» **TASK TO CARRY OUT**:
Your task is to extract every entry that follows word for word while excluding the pictures.

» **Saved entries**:

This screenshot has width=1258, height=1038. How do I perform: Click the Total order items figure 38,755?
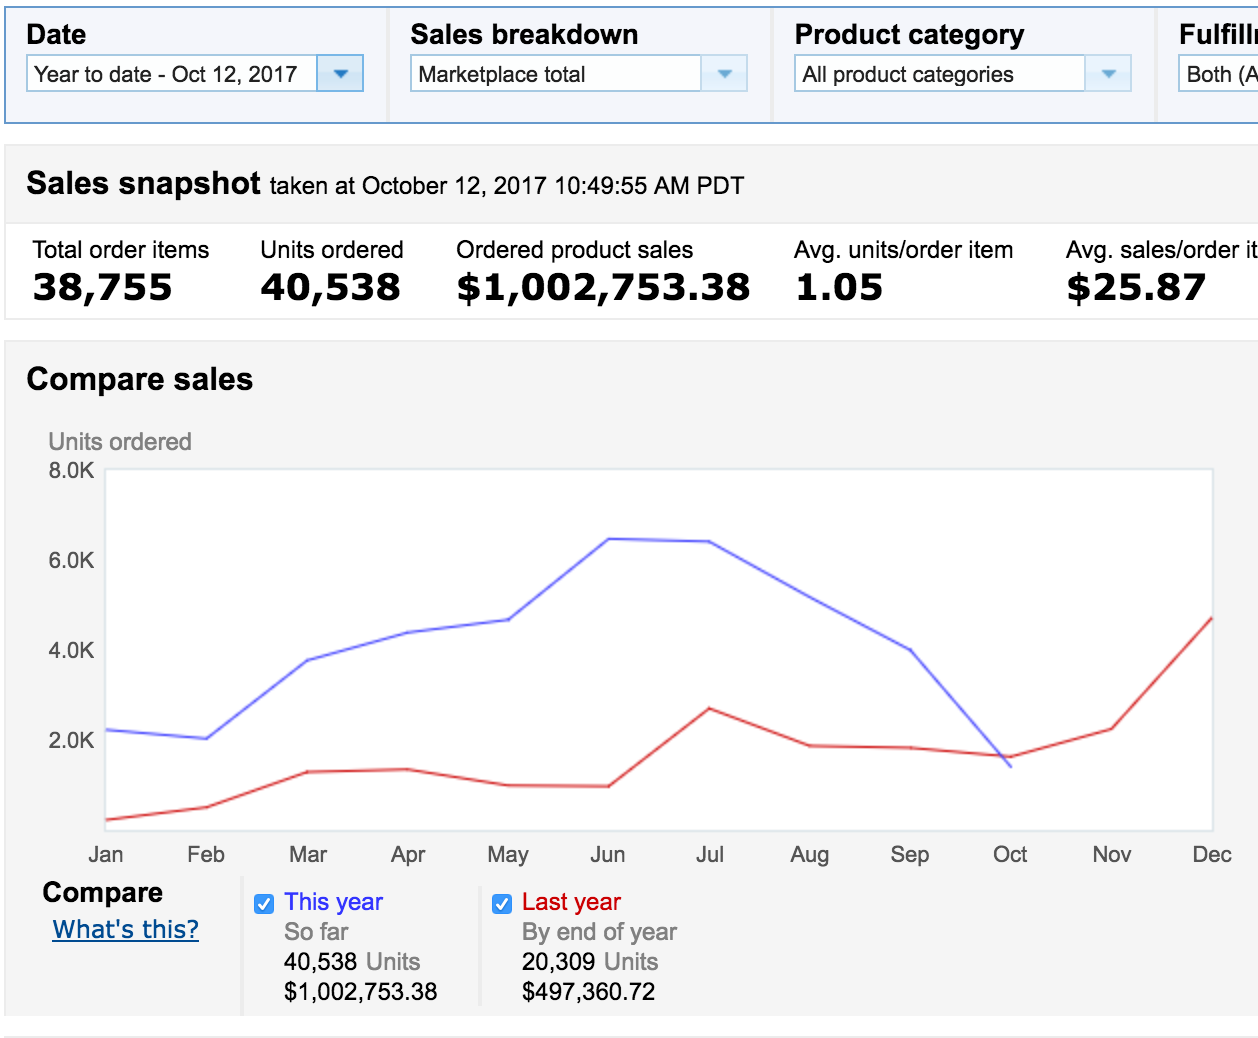point(103,288)
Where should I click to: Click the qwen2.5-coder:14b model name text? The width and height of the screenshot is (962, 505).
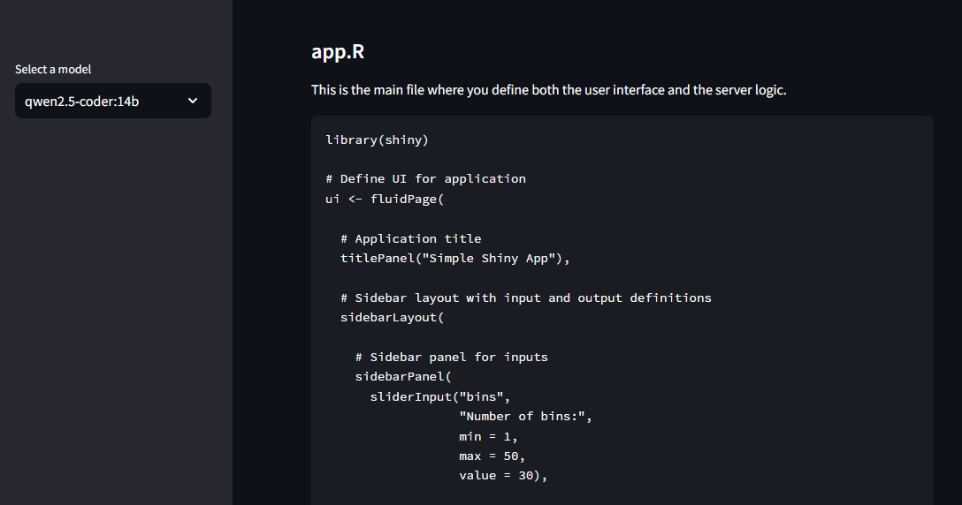pyautogui.click(x=82, y=101)
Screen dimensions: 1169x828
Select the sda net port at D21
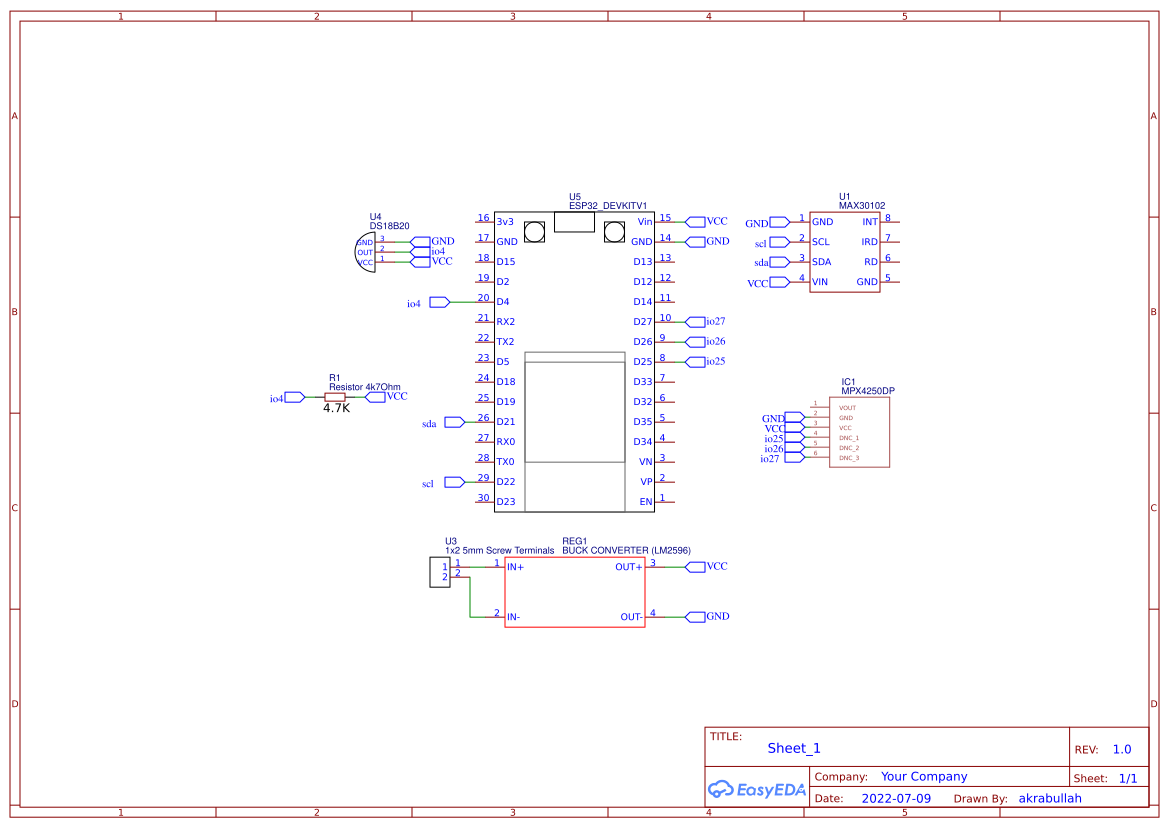pos(454,422)
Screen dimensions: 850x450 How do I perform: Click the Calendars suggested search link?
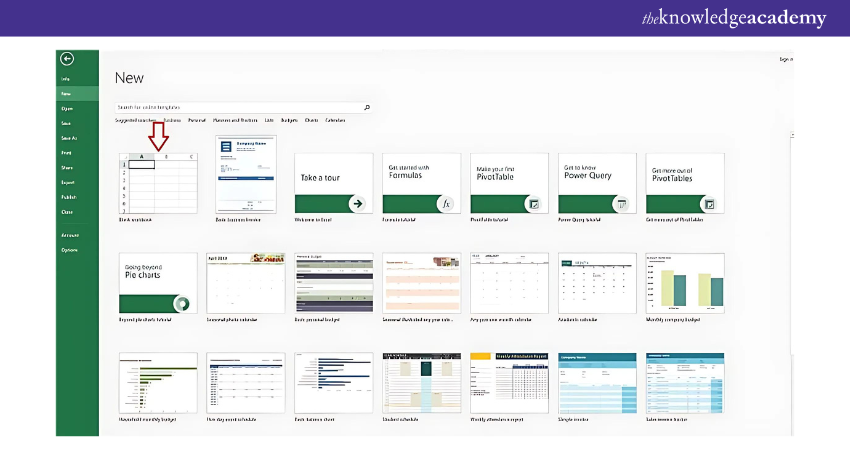pyautogui.click(x=335, y=120)
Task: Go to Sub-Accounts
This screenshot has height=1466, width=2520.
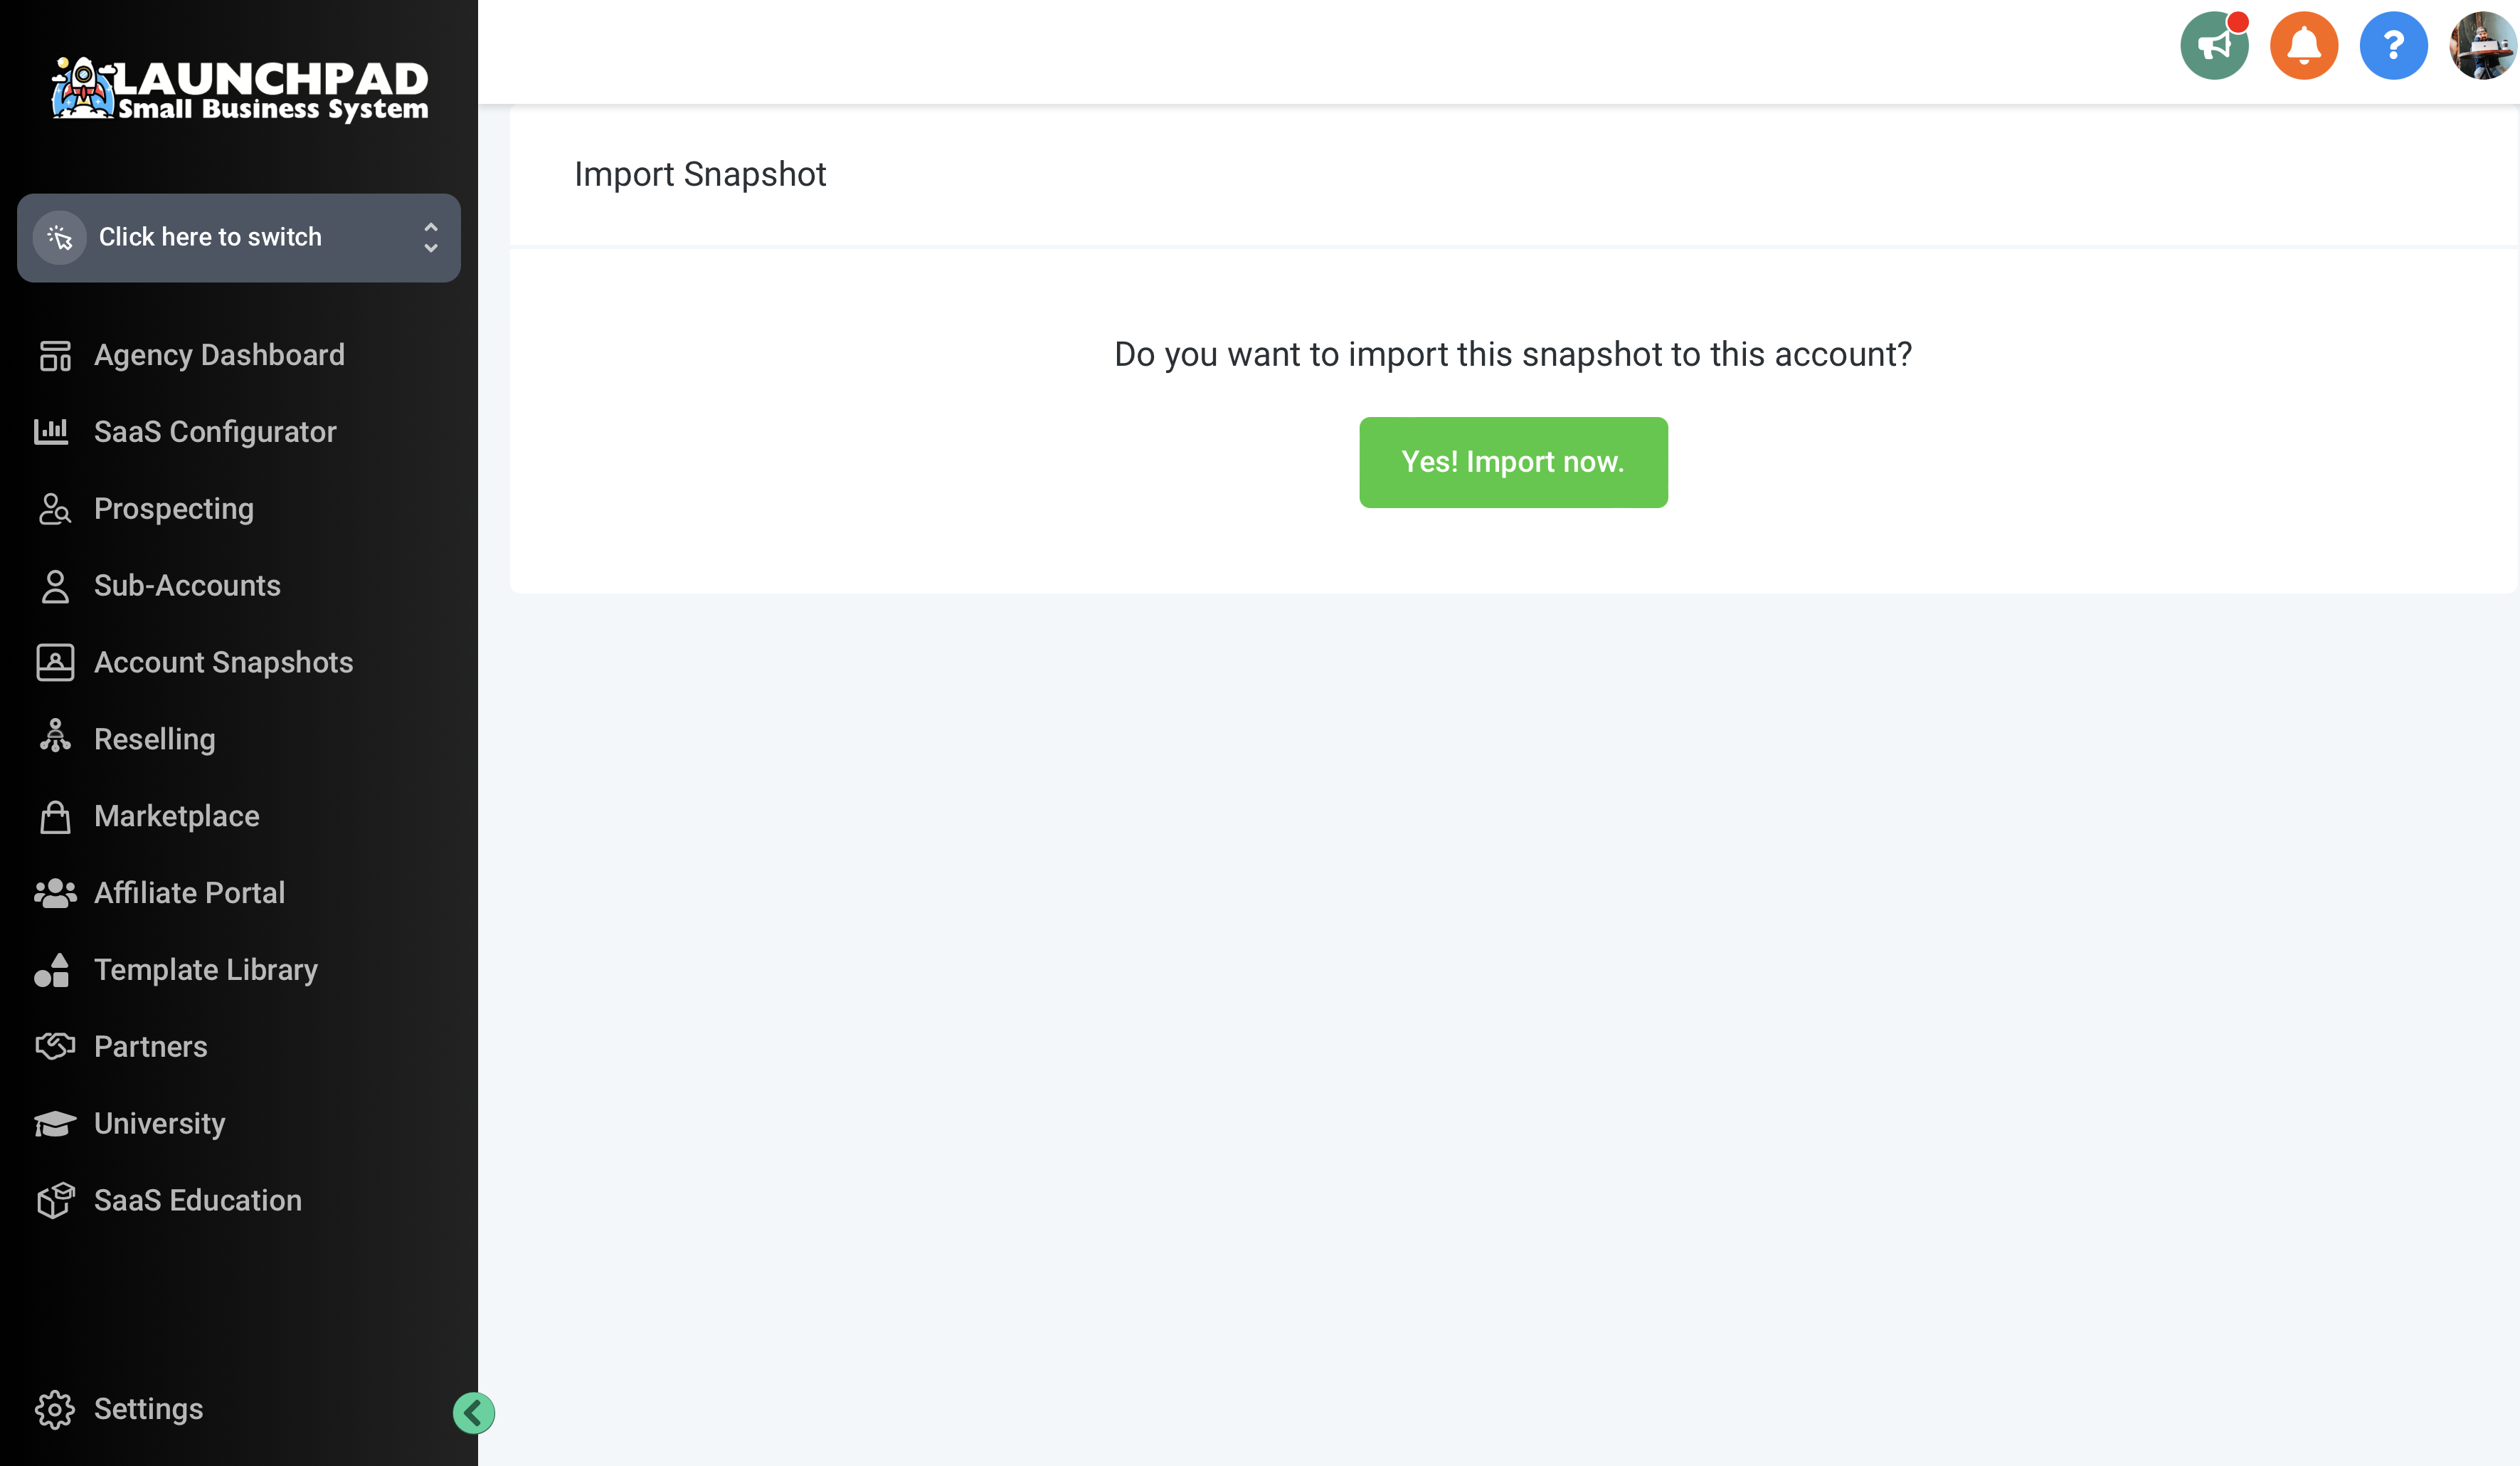Action: (x=187, y=586)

» **ANSWER TO THIS EXERCISE**:
This screenshot has width=1258, height=1038. How do I perform: Click the Total order items figure 38,755?
point(103,288)
Where should I click to: Click the qwen2.5-coder:14b model name text? The width and height of the screenshot is (962, 505).
pyautogui.click(x=82, y=101)
Screen dimensions: 1169x828
Select the sda net port at D21
pos(454,422)
Screen dimensions: 850x450 How do I perform: Click the Calendars suggested search link?
pyautogui.click(x=335, y=120)
Task: Go to Sub-Accounts
This screenshot has height=1466, width=2520.
Action: (x=187, y=586)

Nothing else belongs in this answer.